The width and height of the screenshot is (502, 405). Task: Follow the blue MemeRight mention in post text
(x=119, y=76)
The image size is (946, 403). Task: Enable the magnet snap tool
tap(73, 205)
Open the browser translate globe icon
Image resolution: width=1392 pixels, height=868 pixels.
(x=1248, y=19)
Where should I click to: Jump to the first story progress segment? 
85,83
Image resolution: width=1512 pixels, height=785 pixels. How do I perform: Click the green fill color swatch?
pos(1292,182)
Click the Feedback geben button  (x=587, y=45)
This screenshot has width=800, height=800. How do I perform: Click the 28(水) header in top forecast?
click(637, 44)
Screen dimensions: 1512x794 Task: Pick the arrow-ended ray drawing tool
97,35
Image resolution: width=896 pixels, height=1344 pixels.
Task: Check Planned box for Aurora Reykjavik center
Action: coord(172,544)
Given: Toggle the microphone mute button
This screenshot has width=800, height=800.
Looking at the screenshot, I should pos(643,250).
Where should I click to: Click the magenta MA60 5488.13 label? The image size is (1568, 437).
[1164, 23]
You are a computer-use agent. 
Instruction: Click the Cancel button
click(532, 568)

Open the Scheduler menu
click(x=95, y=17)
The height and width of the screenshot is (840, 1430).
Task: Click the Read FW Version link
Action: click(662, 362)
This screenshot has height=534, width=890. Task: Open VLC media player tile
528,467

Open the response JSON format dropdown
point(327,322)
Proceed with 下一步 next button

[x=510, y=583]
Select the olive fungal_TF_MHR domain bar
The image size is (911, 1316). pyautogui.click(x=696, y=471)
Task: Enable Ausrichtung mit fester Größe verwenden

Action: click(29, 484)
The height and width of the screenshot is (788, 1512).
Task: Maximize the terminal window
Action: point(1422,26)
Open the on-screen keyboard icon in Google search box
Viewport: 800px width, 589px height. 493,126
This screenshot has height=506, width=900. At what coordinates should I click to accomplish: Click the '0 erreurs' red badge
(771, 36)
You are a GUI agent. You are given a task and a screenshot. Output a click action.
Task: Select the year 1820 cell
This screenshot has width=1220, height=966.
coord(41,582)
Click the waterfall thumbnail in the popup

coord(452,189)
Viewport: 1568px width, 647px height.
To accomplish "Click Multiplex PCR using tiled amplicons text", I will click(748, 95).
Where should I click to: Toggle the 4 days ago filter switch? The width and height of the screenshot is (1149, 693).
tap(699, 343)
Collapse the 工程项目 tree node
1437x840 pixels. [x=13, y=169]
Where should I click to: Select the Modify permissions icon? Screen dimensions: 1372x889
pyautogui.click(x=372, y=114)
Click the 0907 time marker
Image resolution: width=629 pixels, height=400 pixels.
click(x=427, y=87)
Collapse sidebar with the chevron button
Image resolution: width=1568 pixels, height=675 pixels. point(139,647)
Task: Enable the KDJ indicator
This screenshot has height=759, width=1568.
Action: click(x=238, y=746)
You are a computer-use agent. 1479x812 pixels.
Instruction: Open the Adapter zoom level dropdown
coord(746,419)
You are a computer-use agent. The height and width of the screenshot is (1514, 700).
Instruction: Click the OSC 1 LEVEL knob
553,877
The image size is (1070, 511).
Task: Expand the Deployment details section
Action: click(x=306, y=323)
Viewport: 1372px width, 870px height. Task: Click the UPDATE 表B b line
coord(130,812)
★ ★ ★ ★ ★
What the task requires:
Rewrite the lines from the one containing "This screenshot has width=800, height=800. How" through the one containing "Looking at the", swapping "microphone" for "speaker" and changing nothing else.

Full solution:
This screenshot has width=800, height=800. How do I perform: Click the 28(水) header in top forecast?
click(637, 44)
Screen dimensions: 1512x794 Task: Pick the arrow-ended ray drawing tool
97,35
Image resolution: width=896 pixels, height=1344 pixels.
Task: Check Planned box for Aurora Reykjavik center
Action: coord(172,544)
Given: Toggle the speaker mute button
This screenshot has width=800, height=800.
Looking at the screenshot, I should pos(643,250).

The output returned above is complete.